Es claro y manifiesto, no sólo el pensamiento de los Pontífices, sino su voluntad de enseñarlo al mundo entero, para que lo profesemos todos, y muy principalmente las potencias seculares que nos dirigen políticamente. El derecho de propiedad es derecho natural y su ejercicio no sólo es lícito, sino absolutamente necesario, sobre todo cuando se vive en sociedad; es el mencionado derecho fundamental muy principal del orden social cristiano; como tal ha de mantenerse intacto y se ha de reforzar y desarrollar con la protección y el imperio de la ley, y no limitarlo o anularlo.

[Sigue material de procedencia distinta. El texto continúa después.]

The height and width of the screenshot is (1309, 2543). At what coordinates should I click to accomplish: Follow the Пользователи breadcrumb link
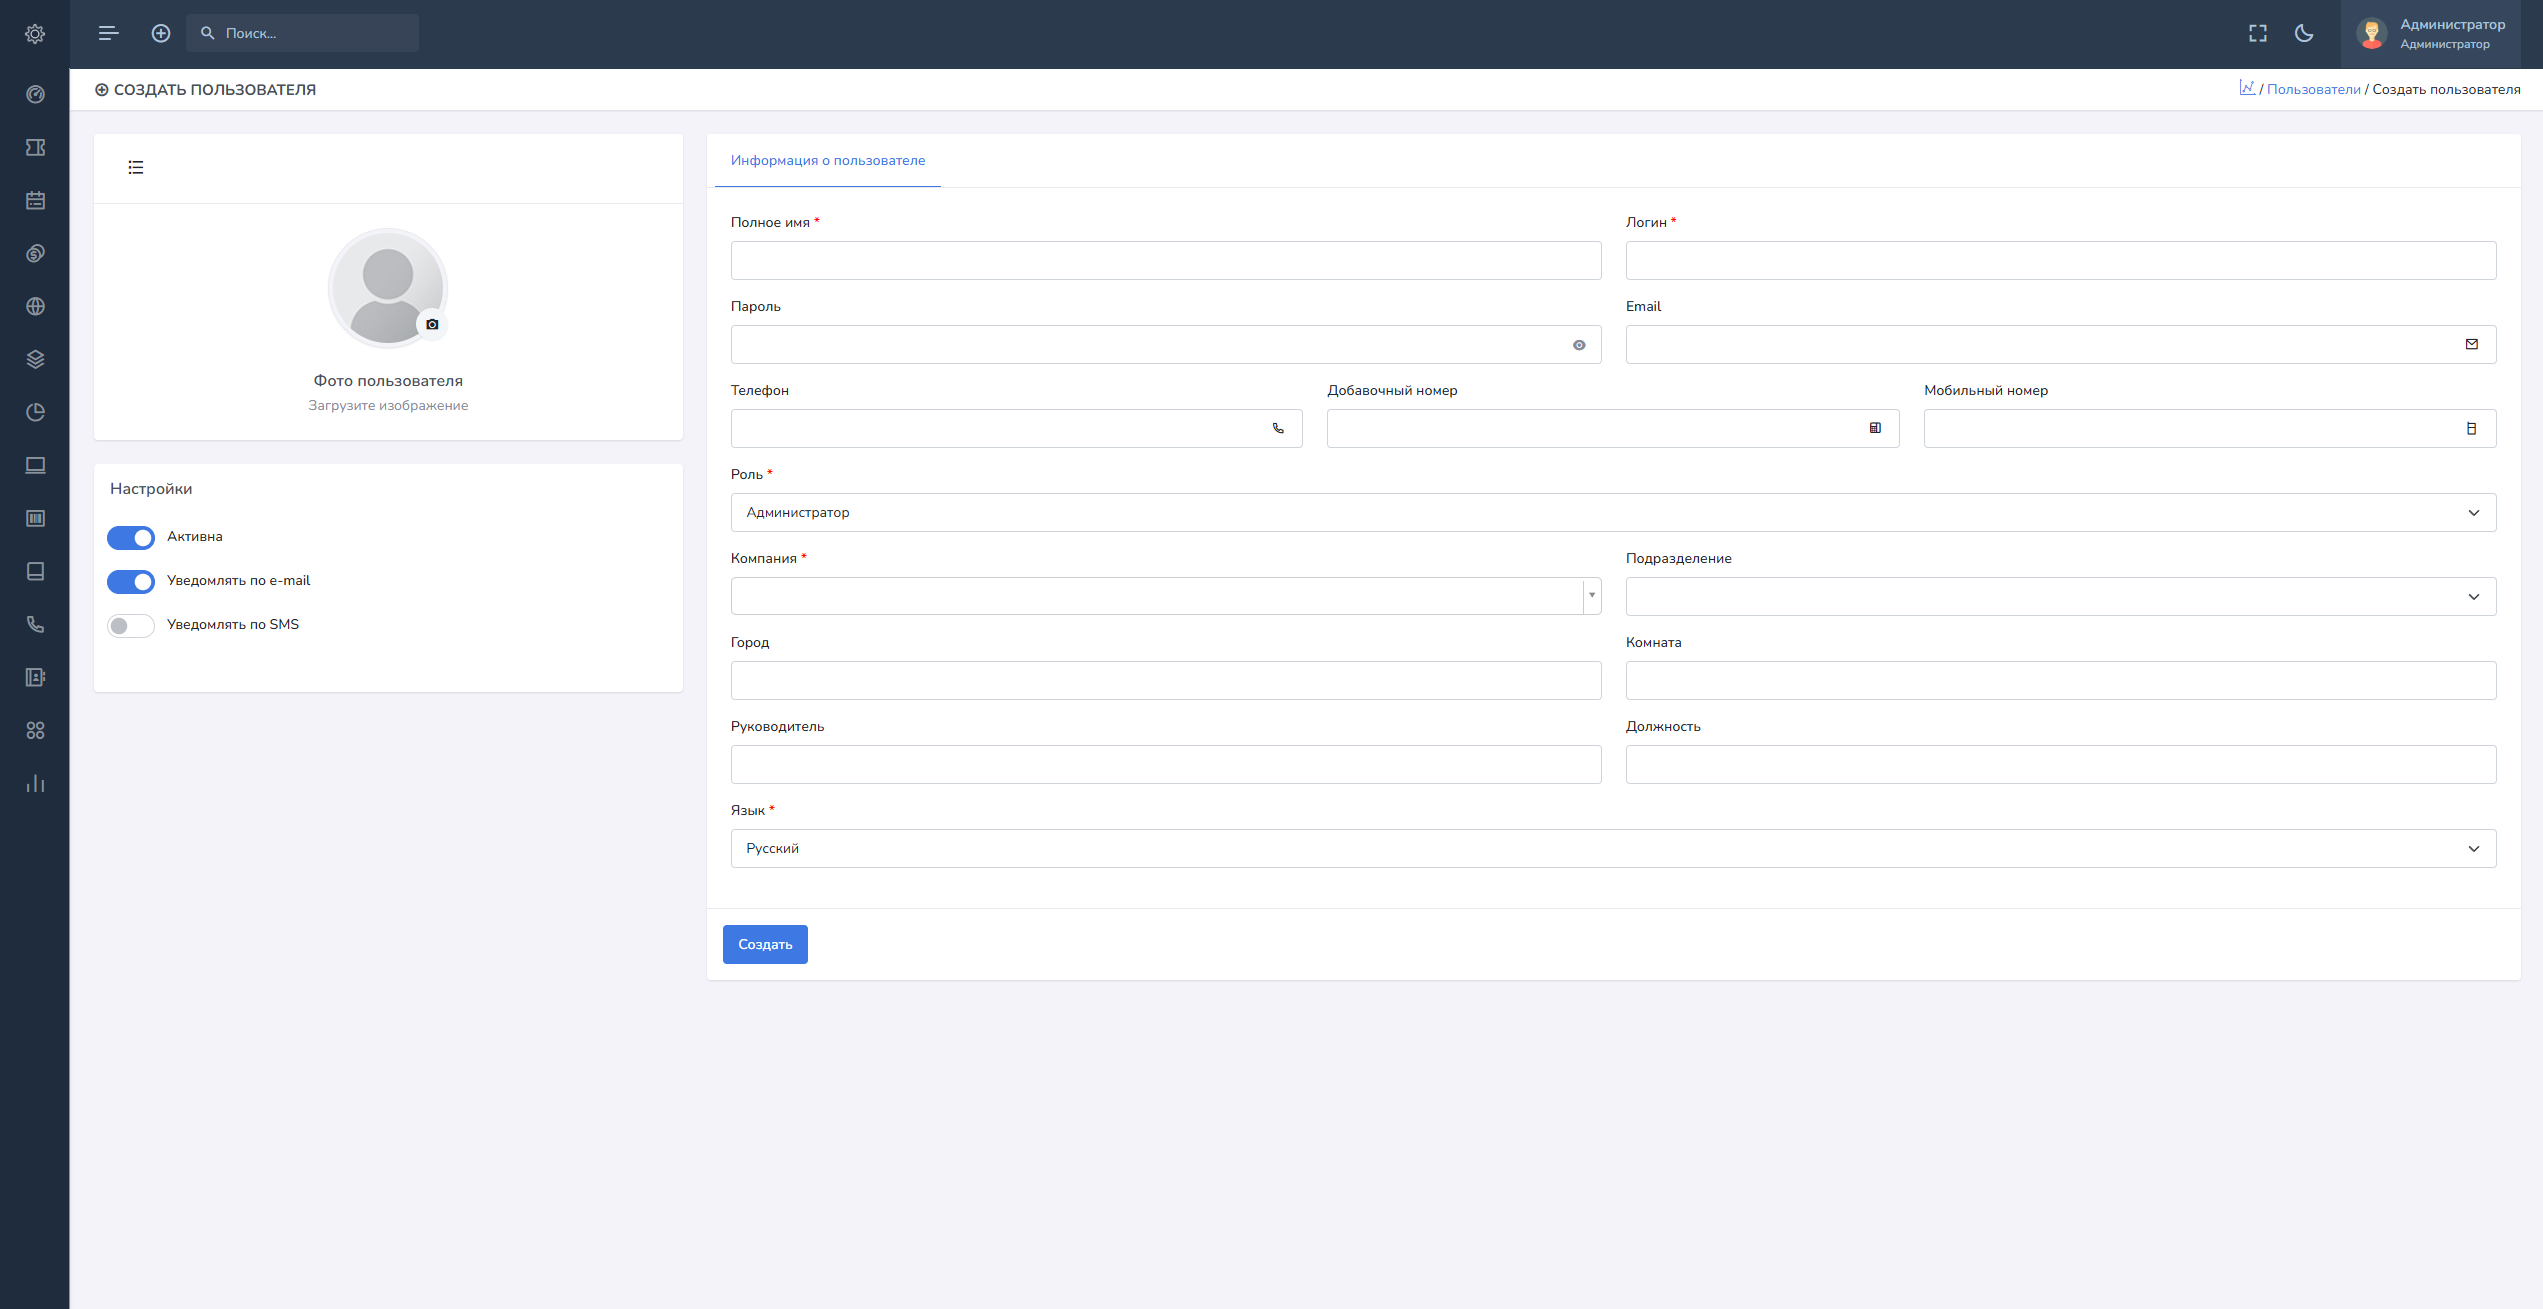pos(2313,90)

El reverendo señor Herrera, en su conferencia, afirma el derecho de propiedad como derecho natural y aun da un argumento con que pretende probarlo. Pero, ¿lo considera de absoluta necesidad o simplemente lícito? Para él ¿es intangible, como resulta de las repetidas enseñanzas pontificias o está a merced de las contingentes circunstancias que puedan aconsejar su limitación o supresión? Esto es lo que nos proponemos examinar con el cuidado necesario, a la vista de los textos auténticos de sus conferencias.
La cuestión es sobrado interesante para que se dedique a ella algún espacio, sin otro fin que sacar triunfante la verdad de lo que los Papas han enseñado.